Crime Library: Criminal Minds and Methods

The Case of the Double Initial Murders

Crazy Joe

 

Joseph Naso
Joseph Naso

Joseph Naso does not break from the roll of oddballs and loners who comprise the overwhelming majority of serial killer suspects. Neighbors painted a picture of a paranoid, hot-tempered man who kept to himself and never said hello. Whether Naso is found guilty or not, he was the picture-perfect cliché of a serial killer, a recluse who outdid other recluses.

"He was just a weirdo," one neighbor told the Contra Costa Times. "We kept away from him. He made my hair stand on end."

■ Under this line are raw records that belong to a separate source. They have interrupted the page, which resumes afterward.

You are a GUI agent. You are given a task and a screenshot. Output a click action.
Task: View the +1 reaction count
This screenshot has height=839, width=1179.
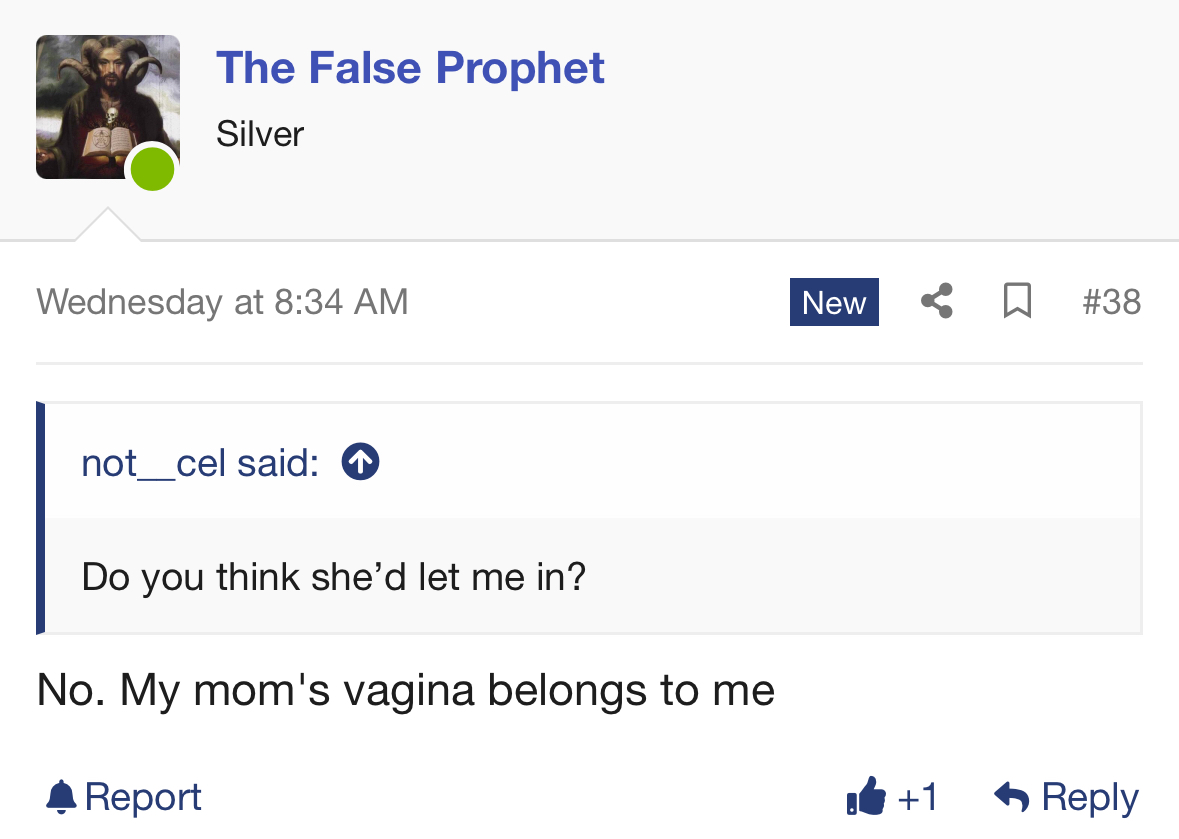(917, 797)
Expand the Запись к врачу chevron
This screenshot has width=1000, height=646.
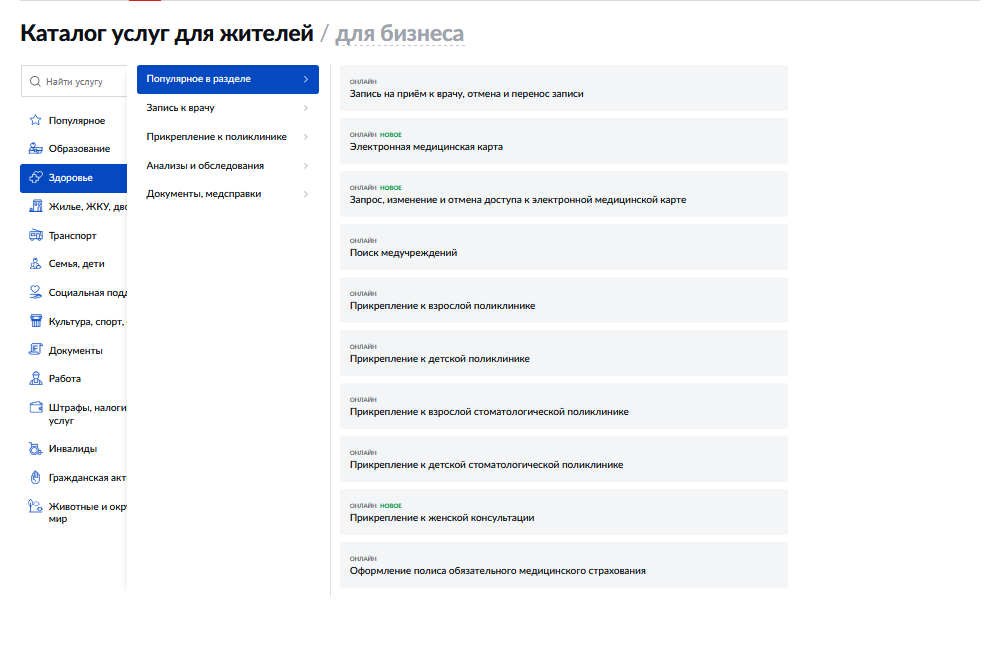click(x=305, y=108)
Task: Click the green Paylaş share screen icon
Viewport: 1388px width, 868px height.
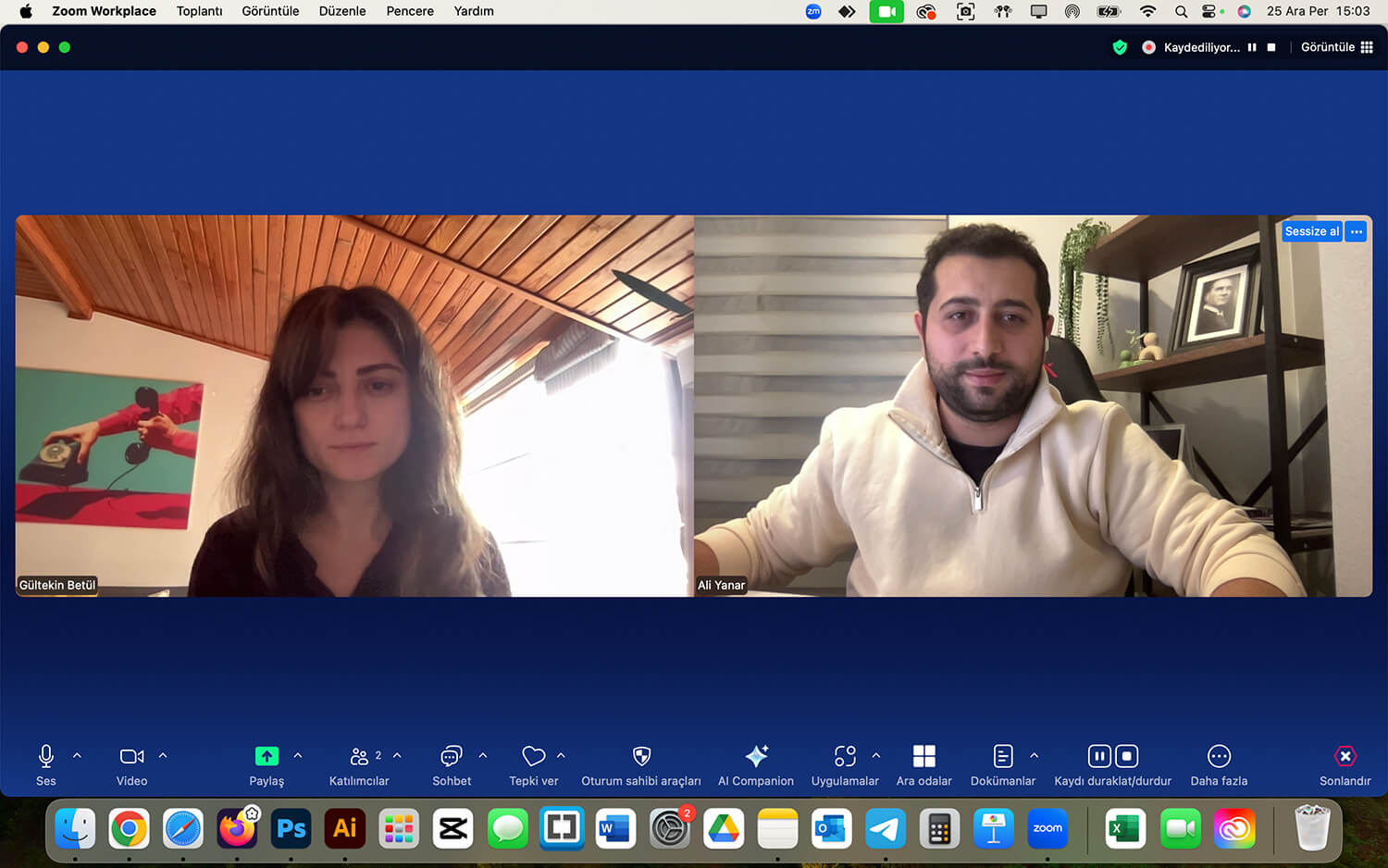Action: [266, 757]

"I never really seen the guy," a woman named Summer who lived near him in Nevada added. "He'd drive his pickup to his backyard and never would say hi. We know all the neighbors here, except him."

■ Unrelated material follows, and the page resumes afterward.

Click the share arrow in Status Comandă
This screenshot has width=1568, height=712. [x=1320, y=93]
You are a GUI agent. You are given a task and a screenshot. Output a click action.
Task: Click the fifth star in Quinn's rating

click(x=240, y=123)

Gwendolyn Friend was a neighbor of Naso's ex-wife Judith. Even though he would frequently visit his ex-wife, the Contra Costa Times wrote, Friend "thought he was odd because he would never look her in the eye when they spoke."

Still, being odd and weird doesn't mean that someone is a murderer, she said. "That was strange, but never in my wildest dreams did I think he would pop up on TV as a serial killer," Friend told the paper.

In San Francisco, he was remembered vividly by his neighbors. "It was in his eyes," Sergio Rangel told the San Francisco Chronicle, who uncovered Naso's alleged stalking of a couple in a building he lived in.

"He was older, his hair had turned white, but you can't forget a guy like him. He was berserk," said Rangel. "He was a very lonely man," Rangel said. "When Joe drank, he became bellicose. I gave him a few dollars every now then, not because I liked him, but because I didn't want him to get mad at me."

His behavior earned him the nickname "Crazy Joe."